1970 yı­lından bu yana kadın giyimde dünyaca ünlü firmalara üre­timden toptan mağazacılığa, tedarikçilikten mağazacılık ve ihracata kadar hemen he­men her alanda yer aldıkla­rını belirten Kahraman, Zi­yal Ailesi’ne ait olan Batik’in 2019’da mali bir sıkıntı yaşa­dığını, ardından 2020 yılın­da Yılmazlar Mağazacılık ta­rafından satın alındığını ha­tırlattı. Ardından markanın en büyük bayisinin sıkıntıya girmesinin merkezi de olum­suz etkilediğini anlatan Kah­raman, “Bunun üzerine mar­kanın satışı için çeşitli fir­malarla görüşmelere başladı.

Uzun süredir Azra Plus Teks­til olarak üretimin yanın­da bir marka oluşturmak is­tiyorduk ve karşımıza böyle bir imkan çıkınca kasım ayın­da görüşmelere dahil olduk. Yaptığımız 3 aylık inceleme­nin ardından, Batik’in hem köklü geçmişi hem de kalitesi ve tanınırlığı ile bizim de he­deflerimiz arasında yer alan mağazacılıkla son derece iyi bir şekilde örtüştüğünü gör­dük. Bunun üzerine eski sa­hipleri Yılmazlar Mağaza­cılık’ı da ortak alarak şubat ayında BM Mağazacılık adın­da yeni bir şirket kurup Batik firmasını satın almaya karar verdik” dedi.

Üretimin merkezi Mersin ve Karaman

Batik’in yönetimine geç­tiklerinde ilk olarak tüm ba­yilerle birebir görüştükle­rini ve hedeflerini bayilerle paylaştıklarını anlatan Kah­raman, “Batik’in kendine ait bir üretim tesisi yoktu ve te­darik anlamında ciddi sıkın­tılar yaşanıyordu. İlk önce bu tedarik problemini çözdük. Operasyonumuz nisan ayı iti­bariyle oturmaya başladı ve hemen ardından da bayileri­mizden olumlu geri bildirim­ler almaya başladık.

Şu anda Mersin ve Karaman’da ken­dimize ait olan iki fabrikada yaptığımız üretimin yanın­da yurt içinden ve yurt dışın­dan da tedarik sağlıyoruz ve koleksiyonumuzu bu şekilde oluşturuyoruz” bilgisini ver­di. Türkiye ekonomisinde son dönemde yaşanan gelişmele­rin satın alma kararları üze­rinde bir tereddüt yaratmadı­ğını da söyleyen Kahraman, “Sıfırdan kurduğunuz bir markanın Batik ismine ulaşa­bilmesi için çok zaman gere­kir.
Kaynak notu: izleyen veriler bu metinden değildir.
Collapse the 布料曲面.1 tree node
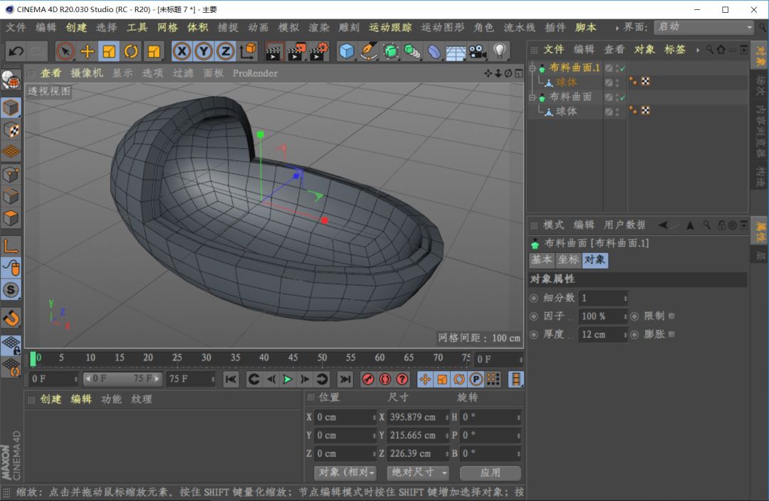Screen dimensions: 769x501 532,68
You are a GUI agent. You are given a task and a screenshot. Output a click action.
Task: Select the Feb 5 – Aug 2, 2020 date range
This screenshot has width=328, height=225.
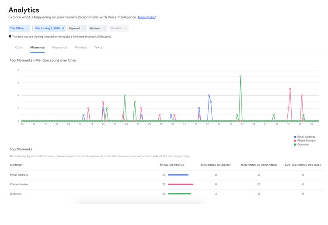(48, 28)

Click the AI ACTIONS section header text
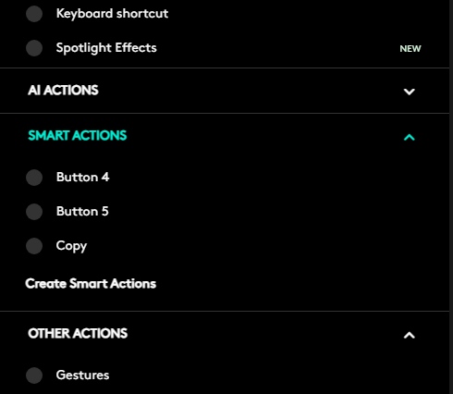[x=63, y=91]
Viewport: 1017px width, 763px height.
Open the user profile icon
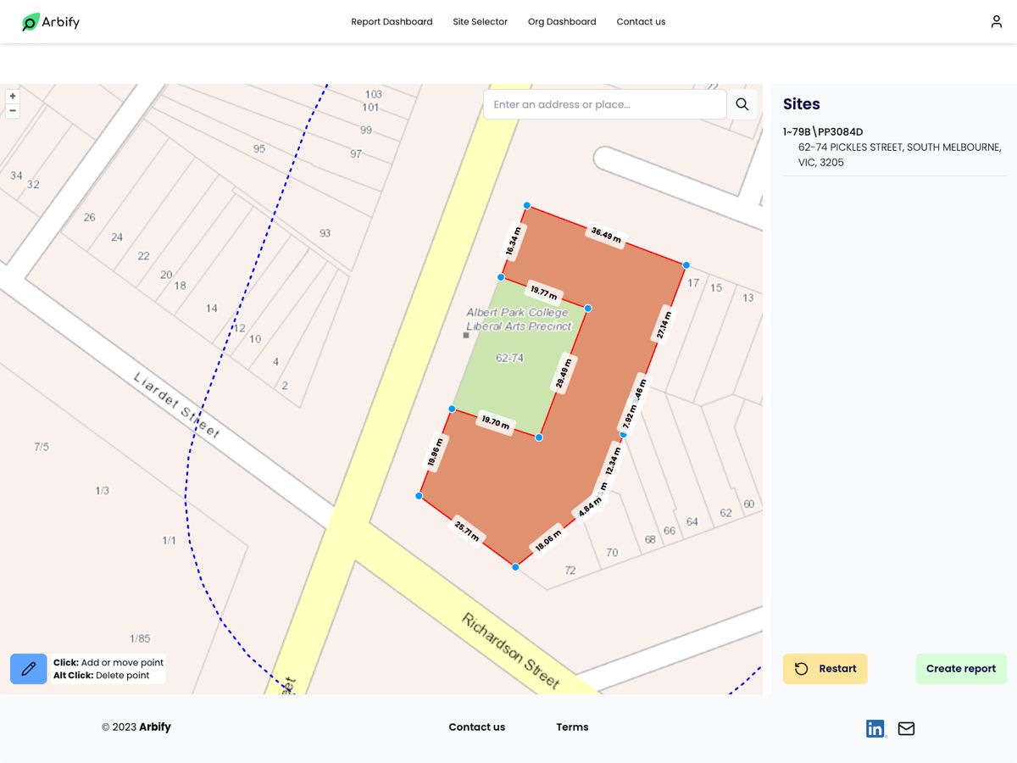[996, 21]
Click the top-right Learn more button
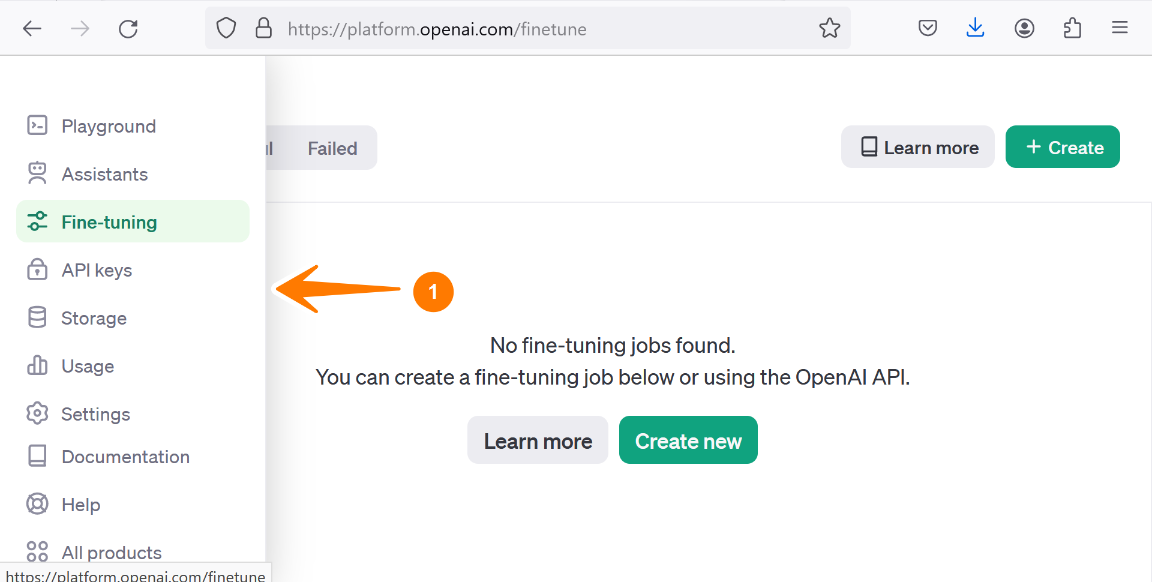 point(918,148)
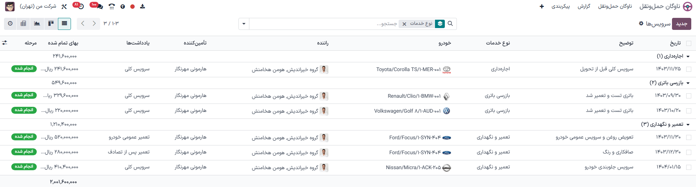The width and height of the screenshot is (696, 187).
Task: Switch to the kanban view
Action: click(51, 24)
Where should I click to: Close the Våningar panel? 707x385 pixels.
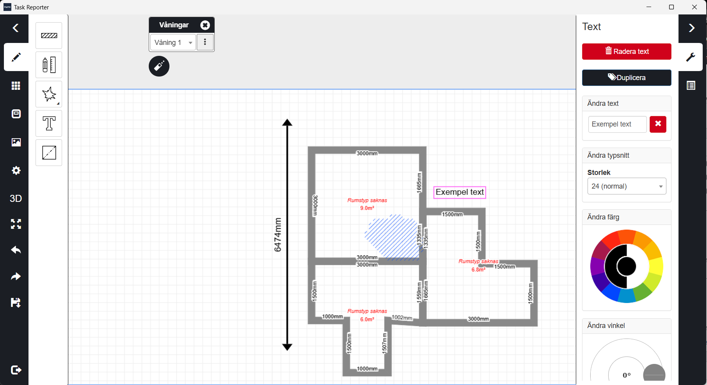tap(205, 25)
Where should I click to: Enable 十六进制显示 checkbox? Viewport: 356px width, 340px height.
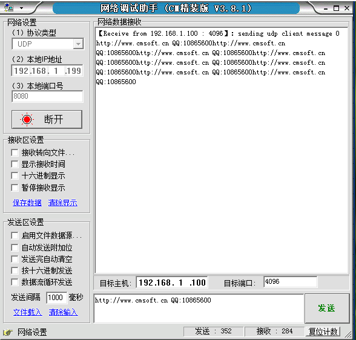[15, 176]
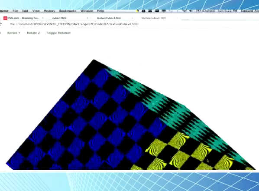Click the Google Drive menu bar icon
Screen dimensions: 259x191
pyautogui.click(x=143, y=11)
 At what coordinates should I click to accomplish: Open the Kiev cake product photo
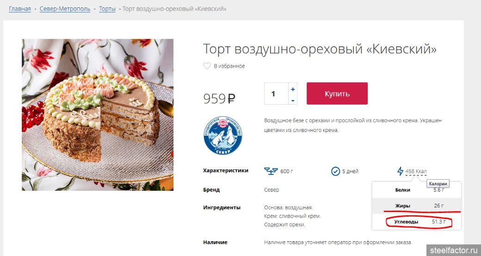pos(98,115)
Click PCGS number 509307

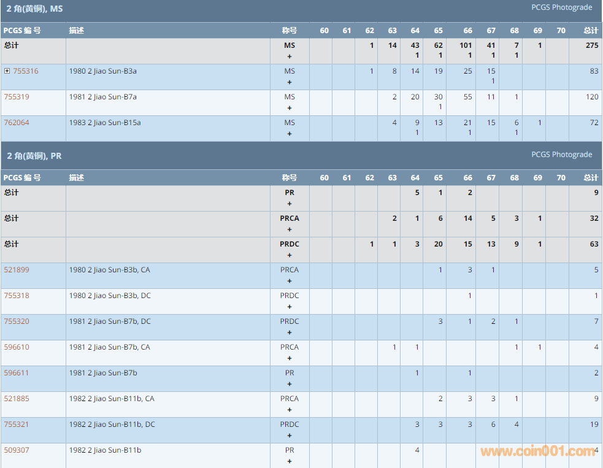(x=17, y=450)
Biz bu markalaşma süre­cini Batik’le ciddi oranda kı­salttık” yorumunu yaptı.

“Konkordato sürecine giren Batik değildi”

Son dönemde basında yer alan konkordato haberlerine de değinen Kahraman, Batik olarak bir konkordato süreci içerisinde olmadıklarını ve her şeyin planlar dahilinde ilerlediğini ifade etti. Konkordato ilan edenin Batik’in 23 mağazasına sahip olan MyGlobe olduğunu aktaran Kahraman, “MyGlobe, Batik’in gelişiminde ve büyümesinde yıllardır çok önemli rol oynamış bir şirket. Son dönemde konkordato ilan ettiler ve şu anda 20 bayileri var. Biz de onların bu zor durumdan kurtulmaları için elimizden gelen desteği vereceğiz, bundan sonra da bayilerimizle birlikte büyüyeceğiz. Batik açısından ise herhangi bir konkordato durumu söz konusu değil” dedi.